In [1]:
import pandas as pd
import numpy as np
import matplotlib.pyplot as plt
from collections import Counter

from sklearn.externals import joblib
from sklearn.preprocessing import MinMaxScaler
from sklearn.linear_model import LogisticRegression
from sklearn.ensemble import RandomForestClassifier, GradientBoostingClassifier

from sklearn.model_selection import train_test_split, cross_val_score, GridSearchCV
from sklearn.metrics import log_loss

import xgboost as xgb

%matplotlib inline
plt.style.use('ggplot')

#from utils.clean_utils import reduce_dataframe, clean_dataframe
#from utils.model import model_RandomClass

In [2]:
df = pd.read_csv('data/feats_cleaned.csv')

In [3]:
columns = df.columns
feat_cols = []
for name in columns:
    if name != "structureProteinName" and name != "cellID" and name != "save_feats_path":
        feat_cols.append(name)

In [4]:
# Split to features and labels
X_temp = df[feat_cols]
y = df.structureProteinName

In [5]:
# Normalize so coefficients can be compared
min_max_scaler = MinMaxScaler()
np_scaled = min_max_scaler.fit_transform(X_temp)
df_normalized = pd.DataFrame(np_scaled)
df_normalized.columns = feat_cols

In [6]:
# Reset X to normalized features
X = df_normalized

In [7]:
# Test Train Split stratified so classes are balanced in split
X_train, X_test, y_train, y_test = train_test_split(X, y, random_state=10, test_size=.2, stratify=y)

# Logistic Regression

Ridge regression, stratified kfold is the default for cross val score 

In [10]:
logregl2 = LogisticRegression(penalty='l2', class_weight='balanced')

In [11]:
print(cross_val_score(logregl2, X_train, y_train,scoring='neg_log_loss', cv=3, n_jobs=-1)) 

[-1.89897719 -1.88658122 -1.87964165]


# Random Forest

In [19]:
rf = RandomForestClassifier(n_estimators=1000)

In [20]:
print(cross_val_score(rf, X_train, y_train,scoring='neg_log_loss', cv=3, n_jobs=-1)) 

[-1.87523338 -1.86819802 -1.87435025]


# Gradient Boosting

This is not the final GB model - trying xgboost on an EC2...

In [8]:
gbc = GradientBoostingClassifier(learning_rate=0.1, n_estimators=1000, max_depth=3)

In [9]:
print(cross_val_score(gbc, X_train, y_train, scoring='neg_log_loss', cv=3, n_jobs=-1)) 
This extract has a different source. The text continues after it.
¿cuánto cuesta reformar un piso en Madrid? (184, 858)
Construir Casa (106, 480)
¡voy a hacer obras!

[-1.90803628 -1.89155934 -1.88932612]


## Gradient Boosting Classification GridSearch

In [8]:
parameters = {'learning_rate':[0.0001], 'n_estimators':[1000], 'max_depth':[5,7,10,12,15]}

In [None]:
gbc_gridsearch = GradientBoostingClassifier()
clf = GridSearchCV(gbc_gridsearch, parameters, scoring='neg_log_loss', n_jobs=-1)
clf.fit(X_train, y_train)

In [12]:
clf.best_params_

{'learning_rate': 0.0001, 'max_depth': 10, 'n_estimators': 1000}

In [13]:
clf.best_estimator_

GradientBoostingClassifier(criterion='friedman_mse', init=None,
              learning_rate=0.0001, loss='deviance', max_depth=10,
              max_features=None, max_leaf_nodes=None,
              min_impurity_decrease=0.0, min_impurity_split=None,
              min_samples_leaf=1, min_samples_split=2,
              min_weight_fraction_leaf=0.0, n_estimators=1000,
              presort='auto', random_state=None, subsample=1.0, verbose=0,
              warm_start=False)

In [14]:
joblib.dump(clf.best_estimator_, 'models/gbc_gridsearched.pkl') 

['models/gbc_gridsearched.pkl']

In [15]:
clf.best_score_

-2.2657941033217406

# XGBoost

In [9]:
xgbc = xgb.XGBClassifier(learning_rate=0.1, n_estimators=1000, max_depth=3, n_jobs=-1)

In [None]:
xgbc.fit(X_train, y_train, eval_set=[(X_train, y_train), (X_test, y_test)], eval_metric='mlogloss', verbose=True)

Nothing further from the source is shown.